Is Data Provenance and Ethics one of Your Corporate New Year’s Resolutions? If Not, It Should Be!
By Simon Hay, CEO
2018 and the introduction of GDPR seems to be a fading memory for many based on what I see as a customer and regular shopper.
However, I don’t think we have yet seen the full power of GDPR enforced and ePrivacy is getting closer – data provenance and ethics must remain high on the business agenda. Research from Gartner reveals that risks surrounding data and analytics are the primary concerns of senior executives for 2019.
The same study found that the pursuit of digital business models to drive growth has increased the amount of data collected and processed by businesses at a time when public and regulatory scrutiny is very high. Despite this, only 37 per cent of organisations have a formal data auditing framework in place.
Yet the continued occurrence of high profile data breaches and increased public scrutiny has led to greater organisational data accountability, meaning that regular data auditing must become a high priority for organisations in 2019.
The DMA suggests that a good data audit should answer the following key questions:
- What data do you hold and why?
- How do you collect the data?
- How and where is the data stored?
- What do you do with the data?
- Who owns and controls the personal data?
- How long is the data held for and when is it deleted?
- Who is responsible for the data and processors associated with data?
- Do you have adequate technology / process to adequately manage data processing?
With the increasing reliance on business analytics, it is recommended that these eight questions are considered often, at least quarterly.
This is important because under GDPR ,organisations must know the provenance of their customer data.

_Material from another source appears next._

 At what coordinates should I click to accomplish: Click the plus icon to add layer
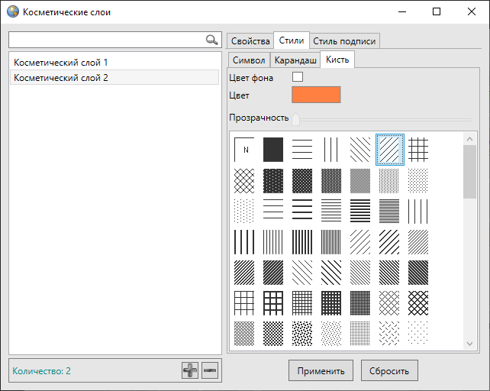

This means they must be able to identify from where a specific piece of customer information was sourced or be able to explain to a customer exactly why they received a specific communication. As data science becomes cheaper and more easily applied to decision processes this requirement becomes more difficult.
If the data being used is actual permissioned, opt-in data it is simple. It is more complex if the data has been modelled. How decisions are arrived at are normally pretty clear for regression or decision tree analysis which are linear, rule-based models. However, predictive models built using neural networks are much more ambiguous and understanding why the algorithm arrived at the conclusion is much harder to explain.
I have tried to ask my bank how an automated decision process was applied to my communications – six months later and with lots of correspondence I am still waiting for a clear answer, I suspect no one really knows the answer. However, it is this type of data science that is being used increasingly in targeting closer customer relationships.
This is why at Outra we bring clarity to deep learning through our proprietary approach to training data.
By drip feeding our predictive models we can pinpoint the features that make the difference meaning that all of our AI-enhanced predictions are GDPR compliant, ensuring that our clients can answer any difficult question that comes their way. Explaining how models work is a key part of reputation management – “the computer says no” doesn’t cut it under GDPR.
2019 is set to be an exciting year for business and marketing as fast-emerging developments in data science enable even greater relevance for customers. However, for these to become a reality getting your act together on data provenance and data science ethics has to be part of your plan.